En México, desde un punto de vista legal y académico, la propiedad intelectual tiene un alcance bastante amplio. En la legislación mexicana, los derechos de autor tienen sus orígenes en la Constitución de 1824, Artículo 30, Sección Quinta, donde se promovía la ilustración. Posteriormente, en la Constitución de 1917, Artículo 28, se dio origen al derecho de autor. La primera Ley Federal del Derecho de Autor fue declarada el 30 de noviembre de 1947. La segunda en 1956, misma que fue reformada en su totalidad por la actual. La Ley Federal del Derecho de Autor más reciente fue aprobada el 24 de diciembre de 1996 y entró en vigor el 25 de marzo de 1997. 

A principios del año 2000, en varias partes del mundo se empezaron a discutir y acordar tratados internacionales que redefinen la manera en que se usan los contenidos digitales. Su objetivo fue adaptar y extender los derechos de autor y conexos al Internet. 
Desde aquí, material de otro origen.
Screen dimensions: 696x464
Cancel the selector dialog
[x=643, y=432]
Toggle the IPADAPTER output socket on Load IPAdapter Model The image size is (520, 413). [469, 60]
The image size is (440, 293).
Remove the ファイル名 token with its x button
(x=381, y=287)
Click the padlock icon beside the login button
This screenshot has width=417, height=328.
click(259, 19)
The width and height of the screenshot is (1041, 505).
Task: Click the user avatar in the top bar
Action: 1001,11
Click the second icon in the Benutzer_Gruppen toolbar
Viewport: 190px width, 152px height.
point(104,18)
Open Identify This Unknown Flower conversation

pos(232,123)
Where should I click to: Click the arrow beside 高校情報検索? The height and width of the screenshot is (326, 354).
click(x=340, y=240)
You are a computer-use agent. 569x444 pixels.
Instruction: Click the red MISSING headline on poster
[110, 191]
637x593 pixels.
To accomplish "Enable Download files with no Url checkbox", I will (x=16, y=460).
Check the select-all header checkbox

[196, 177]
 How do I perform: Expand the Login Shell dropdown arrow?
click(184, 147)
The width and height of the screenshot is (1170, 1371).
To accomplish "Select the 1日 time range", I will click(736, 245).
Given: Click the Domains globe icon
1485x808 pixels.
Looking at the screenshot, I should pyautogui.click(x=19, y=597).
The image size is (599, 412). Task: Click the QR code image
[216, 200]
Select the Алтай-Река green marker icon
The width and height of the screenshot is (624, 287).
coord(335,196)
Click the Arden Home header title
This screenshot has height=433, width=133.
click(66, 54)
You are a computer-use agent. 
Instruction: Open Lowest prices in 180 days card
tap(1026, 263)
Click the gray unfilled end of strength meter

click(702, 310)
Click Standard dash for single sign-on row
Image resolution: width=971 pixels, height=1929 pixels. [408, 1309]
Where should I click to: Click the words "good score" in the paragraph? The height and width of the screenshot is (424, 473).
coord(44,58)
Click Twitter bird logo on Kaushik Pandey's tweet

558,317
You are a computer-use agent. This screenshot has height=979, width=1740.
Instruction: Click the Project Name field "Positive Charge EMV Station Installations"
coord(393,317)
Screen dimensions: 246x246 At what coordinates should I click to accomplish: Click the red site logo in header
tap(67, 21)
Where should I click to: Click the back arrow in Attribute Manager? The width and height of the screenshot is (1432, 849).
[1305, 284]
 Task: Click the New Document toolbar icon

Estos acuerdos internacionales surgieron de la Organización Mundial de la Propiedad Intelectual (OMPI) y son: el Tratado de la OMPI sobre Derecho de Autor (TODA) o en inglés WIPO Copyright Treaty (WCT), el cuál entró en vigor el 6 de marzo de 2002; y el Tratado de la OMPI sobre Interpretación o Ejecución y Fonogramas (TOIEF) o WIPO Performances and Phonograms Treaty (WPPT), que entró en vigor el 20 de mayo de 2002. 

A ambos se les conoce como los tratados de Internet debido a que “por el momento, son los únicos instrumentos internacionales de vocación mundial que se refieren a la utilización en línea (on line) —en el entorno digital y de redes— y a los que ocurre con las trasmisiones digitales —a pedido (o a la carta)— de obras protegidas por el derecho de autor, de interpretaciones o ejecuciones fijadas en fonogramas y de fonogramas”. 

Entre los aspectos más relevantes de estos tratados están que el autor tiene la facultad de explotar su obra mediante en cualquier medio o por cualquier procedimiento que permita su intercambio y comunicación. 

Debido a que los tratados de Internet se han sometido a procedimientos formales para su incorporación en el marco internacional del derecho, se han ido convirtiendo en leyes efectivas. Por tanto, era de esperar que nuestras Leyes Federales de Protección a la Propiedad Industrial y de Derecho de Autor debieran modificarse para cumplir con lo establecido por estos y otros tratados internacionales, cosa que podría cambiar aún más nuestros hábitos de manejo, consulta y uso de la información. 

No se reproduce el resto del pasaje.